### Source data
::::::

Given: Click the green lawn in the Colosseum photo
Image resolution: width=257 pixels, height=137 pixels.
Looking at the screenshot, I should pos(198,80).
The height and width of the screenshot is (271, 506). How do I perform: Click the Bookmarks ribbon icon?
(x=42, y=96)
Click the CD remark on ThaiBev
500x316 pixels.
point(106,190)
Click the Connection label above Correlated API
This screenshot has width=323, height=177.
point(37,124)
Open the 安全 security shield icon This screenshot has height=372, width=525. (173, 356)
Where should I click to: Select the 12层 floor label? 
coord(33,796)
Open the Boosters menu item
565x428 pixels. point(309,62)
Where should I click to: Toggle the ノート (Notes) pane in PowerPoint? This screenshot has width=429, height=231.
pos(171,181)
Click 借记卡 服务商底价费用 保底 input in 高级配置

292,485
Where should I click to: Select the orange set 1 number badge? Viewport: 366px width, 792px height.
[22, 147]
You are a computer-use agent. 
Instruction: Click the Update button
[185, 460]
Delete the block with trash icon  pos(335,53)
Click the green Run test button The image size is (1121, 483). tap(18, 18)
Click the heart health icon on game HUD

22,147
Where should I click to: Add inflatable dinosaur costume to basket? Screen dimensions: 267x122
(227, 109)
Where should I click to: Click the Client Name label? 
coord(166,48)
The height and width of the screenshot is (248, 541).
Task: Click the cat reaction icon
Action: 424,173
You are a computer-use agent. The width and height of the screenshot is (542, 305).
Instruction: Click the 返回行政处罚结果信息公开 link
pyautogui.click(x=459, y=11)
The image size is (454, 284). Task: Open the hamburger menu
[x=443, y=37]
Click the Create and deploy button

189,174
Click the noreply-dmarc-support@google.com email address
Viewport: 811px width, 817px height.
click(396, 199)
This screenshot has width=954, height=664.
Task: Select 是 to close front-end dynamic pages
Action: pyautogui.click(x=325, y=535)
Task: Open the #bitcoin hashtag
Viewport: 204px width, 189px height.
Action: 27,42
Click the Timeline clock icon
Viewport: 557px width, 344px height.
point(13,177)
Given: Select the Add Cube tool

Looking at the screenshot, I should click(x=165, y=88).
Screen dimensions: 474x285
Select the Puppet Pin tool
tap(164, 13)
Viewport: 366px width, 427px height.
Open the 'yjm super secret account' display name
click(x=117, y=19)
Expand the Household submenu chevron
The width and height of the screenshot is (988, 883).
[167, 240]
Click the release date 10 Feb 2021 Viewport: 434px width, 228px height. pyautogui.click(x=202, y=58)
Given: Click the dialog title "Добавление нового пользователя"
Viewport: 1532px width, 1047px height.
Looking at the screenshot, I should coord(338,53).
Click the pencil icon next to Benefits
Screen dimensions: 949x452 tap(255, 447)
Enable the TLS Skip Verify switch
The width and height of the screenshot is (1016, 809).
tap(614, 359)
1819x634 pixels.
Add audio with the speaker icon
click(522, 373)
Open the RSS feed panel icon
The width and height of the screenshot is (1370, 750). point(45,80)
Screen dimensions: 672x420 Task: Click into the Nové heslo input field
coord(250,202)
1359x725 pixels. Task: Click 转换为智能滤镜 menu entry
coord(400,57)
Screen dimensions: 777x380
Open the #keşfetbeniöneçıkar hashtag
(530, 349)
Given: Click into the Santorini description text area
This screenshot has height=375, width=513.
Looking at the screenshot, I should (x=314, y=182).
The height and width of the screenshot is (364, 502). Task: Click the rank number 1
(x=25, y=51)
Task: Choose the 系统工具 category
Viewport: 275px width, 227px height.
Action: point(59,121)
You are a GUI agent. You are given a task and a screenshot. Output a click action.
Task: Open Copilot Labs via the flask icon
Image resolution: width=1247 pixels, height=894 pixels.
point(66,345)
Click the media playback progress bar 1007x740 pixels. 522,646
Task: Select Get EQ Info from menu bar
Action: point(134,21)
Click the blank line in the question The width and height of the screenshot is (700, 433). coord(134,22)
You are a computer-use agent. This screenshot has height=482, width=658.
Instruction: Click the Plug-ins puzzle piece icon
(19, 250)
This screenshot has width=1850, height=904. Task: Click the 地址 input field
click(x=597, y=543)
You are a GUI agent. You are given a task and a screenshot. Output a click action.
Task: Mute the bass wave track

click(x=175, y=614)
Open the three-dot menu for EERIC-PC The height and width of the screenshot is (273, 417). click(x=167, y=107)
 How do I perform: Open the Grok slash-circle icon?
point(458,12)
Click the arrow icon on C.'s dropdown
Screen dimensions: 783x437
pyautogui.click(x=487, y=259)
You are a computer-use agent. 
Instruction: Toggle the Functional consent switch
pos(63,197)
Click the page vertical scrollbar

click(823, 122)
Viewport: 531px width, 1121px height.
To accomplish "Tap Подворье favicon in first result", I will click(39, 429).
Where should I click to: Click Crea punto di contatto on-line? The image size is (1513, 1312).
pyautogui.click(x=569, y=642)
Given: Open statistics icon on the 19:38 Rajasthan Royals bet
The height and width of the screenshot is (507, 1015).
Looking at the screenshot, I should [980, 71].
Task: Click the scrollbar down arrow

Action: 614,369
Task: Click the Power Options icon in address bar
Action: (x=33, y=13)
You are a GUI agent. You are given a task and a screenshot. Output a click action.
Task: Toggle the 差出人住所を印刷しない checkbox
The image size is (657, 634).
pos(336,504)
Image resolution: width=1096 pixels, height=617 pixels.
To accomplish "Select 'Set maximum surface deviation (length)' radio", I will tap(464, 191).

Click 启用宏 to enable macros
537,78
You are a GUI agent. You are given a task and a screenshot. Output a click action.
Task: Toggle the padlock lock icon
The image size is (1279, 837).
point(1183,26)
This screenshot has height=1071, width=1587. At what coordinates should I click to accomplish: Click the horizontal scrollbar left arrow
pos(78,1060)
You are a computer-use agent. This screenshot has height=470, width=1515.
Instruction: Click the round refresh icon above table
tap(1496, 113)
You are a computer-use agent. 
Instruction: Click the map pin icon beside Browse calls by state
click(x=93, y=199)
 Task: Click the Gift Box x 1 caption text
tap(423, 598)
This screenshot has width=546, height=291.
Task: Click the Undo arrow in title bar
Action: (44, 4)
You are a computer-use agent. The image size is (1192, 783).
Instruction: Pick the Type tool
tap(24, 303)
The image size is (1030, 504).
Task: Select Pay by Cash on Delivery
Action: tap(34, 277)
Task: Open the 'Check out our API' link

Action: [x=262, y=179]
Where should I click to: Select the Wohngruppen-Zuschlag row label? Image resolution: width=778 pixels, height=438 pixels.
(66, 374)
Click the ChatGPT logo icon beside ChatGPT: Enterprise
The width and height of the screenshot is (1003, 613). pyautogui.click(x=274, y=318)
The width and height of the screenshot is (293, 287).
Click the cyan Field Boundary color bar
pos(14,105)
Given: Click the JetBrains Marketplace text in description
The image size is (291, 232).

::::::

Within the listing above, give again exactly every line from the line with "Instruction: Click the Update button" through the line with "1819x634 pixels.", both included, and no other line.

Instruction: Click the Update button
[185, 460]
Delete the block with trash icon  pos(335,53)
Click the green Run test button The image size is (1121, 483). tap(18, 18)
Click the heart health icon on game HUD

22,147
Where should I click to: Add inflatable dinosaur costume to basket? Screen dimensions: 267x122
(227, 109)
Where should I click to: Click the Client Name label? 
coord(166,48)
The height and width of the screenshot is (248, 541).
Task: Click the cat reaction icon
Action: 424,173
You are a computer-use agent. The width and height of the screenshot is (542, 305).
Instruction: Click the 返回行政处罚结果信息公开 link
pyautogui.click(x=459, y=11)
The image size is (454, 284). Task: Open the hamburger menu
[x=443, y=37]
Click the Create and deploy button

189,174
Click the noreply-dmarc-support@google.com email address
Viewport: 811px width, 817px height.
click(396, 199)
This screenshot has width=954, height=664.
Task: Select 是 to close front-end dynamic pages
Action: pyautogui.click(x=325, y=535)
Task: Open the #bitcoin hashtag
Viewport: 204px width, 189px height.
Action: 27,42
Click the Timeline clock icon
Viewport: 557px width, 344px height.
point(13,177)
Given: Select the Add Cube tool

Looking at the screenshot, I should click(x=165, y=88).
Screen dimensions: 474x285
Select the Puppet Pin tool
tap(164, 13)
Viewport: 366px width, 427px height.
Open the 'yjm super secret account' display name
click(x=117, y=19)
Expand the Household submenu chevron
The width and height of the screenshot is (988, 883).
[167, 240]
Click the release date 10 Feb 2021 Viewport: 434px width, 228px height. pyautogui.click(x=202, y=58)
Given: Click the dialog title "Добавление нового пользователя"
Viewport: 1532px width, 1047px height.
Looking at the screenshot, I should coord(338,53).
Click the pencil icon next to Benefits
Screen dimensions: 949x452 tap(255, 447)
Enable the TLS Skip Verify switch
The width and height of the screenshot is (1016, 809).
tap(614, 359)
1819x634 pixels.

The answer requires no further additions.